Herbert was author of:

- ‘A Letter written by a trve Christian Catholike to a Romaine pretended Catholike, vppon occasion of Controuersie touching the Catholike Church; the 12, 13, and 14 chapters of the Reuelations are briefly and truelie expounded,’ London (by John Windet), 1586, anonymous, with Sir William's arms on the back of the title-page.
- ‘A Poem intituled Sir William Herbertes Sydney’ was licensed by the Stationers' Company to John Windet on 16 January 1587. This may be identical with ‘Sidney, or Baripenthes; briefely shadowing out the rare and neuer ending landes of that most honovrable and praiseworthy Gent. Sir Philip Sidney,’ London (by John Windet), 1586.
- Herbert has been identified with the ‘Sir W. H.’ who signs a poor lyric in the ‘Phœnix Nest,’ 1593.
- A reply in Latin prose by Herbert to Edmund Campion's treatise in favour of Roman Catholicism ('Decem Rationes,' 1587) was not printed (Brit. Mus. Lansd. MS. 27, No. 7). John Strype refers to it in his life of Matthew Parker.

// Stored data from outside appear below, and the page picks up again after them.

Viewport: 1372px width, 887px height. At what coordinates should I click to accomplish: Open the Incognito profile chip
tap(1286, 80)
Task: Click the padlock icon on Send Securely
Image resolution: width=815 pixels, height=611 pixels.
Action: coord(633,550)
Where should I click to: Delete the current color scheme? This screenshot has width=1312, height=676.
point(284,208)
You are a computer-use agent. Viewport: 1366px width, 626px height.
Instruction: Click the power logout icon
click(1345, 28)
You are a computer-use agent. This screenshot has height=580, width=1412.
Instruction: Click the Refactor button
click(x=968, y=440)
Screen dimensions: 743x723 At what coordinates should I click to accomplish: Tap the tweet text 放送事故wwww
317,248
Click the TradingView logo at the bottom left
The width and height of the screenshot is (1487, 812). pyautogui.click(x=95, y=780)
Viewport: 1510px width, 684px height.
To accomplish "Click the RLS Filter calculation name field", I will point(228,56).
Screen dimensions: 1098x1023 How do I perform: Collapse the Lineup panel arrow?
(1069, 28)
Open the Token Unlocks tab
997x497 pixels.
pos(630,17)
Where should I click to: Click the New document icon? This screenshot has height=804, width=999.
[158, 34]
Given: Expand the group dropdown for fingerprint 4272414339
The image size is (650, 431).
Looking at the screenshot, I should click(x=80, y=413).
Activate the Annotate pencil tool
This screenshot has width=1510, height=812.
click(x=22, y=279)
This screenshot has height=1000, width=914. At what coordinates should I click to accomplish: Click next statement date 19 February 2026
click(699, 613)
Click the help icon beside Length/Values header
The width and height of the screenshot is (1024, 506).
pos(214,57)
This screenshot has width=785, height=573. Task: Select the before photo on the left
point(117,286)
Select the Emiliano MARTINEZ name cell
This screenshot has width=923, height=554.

- 'Croftus; siue de Hibernia Liber;' an historical, political, and geographical treatise by Herbert on Ireland, also in Latin prose, and named in compliment to Sir James Croft, was first printed from a copy preserved among the Earl of Powis's manuscripts at Powis Castle for the Roxburghe Club, under the editorship of the Rev. W. E. Buckley, in 1887.
- Abstracts of three tracts by Herbert on the plantation of Munster appear in 'Calendar of Irish State Papers,' 1586–8, pp. 527–47. Also are printed many of Herbert's letters to Francis Walsingham and Lord Burghley, written while he was in Ireland.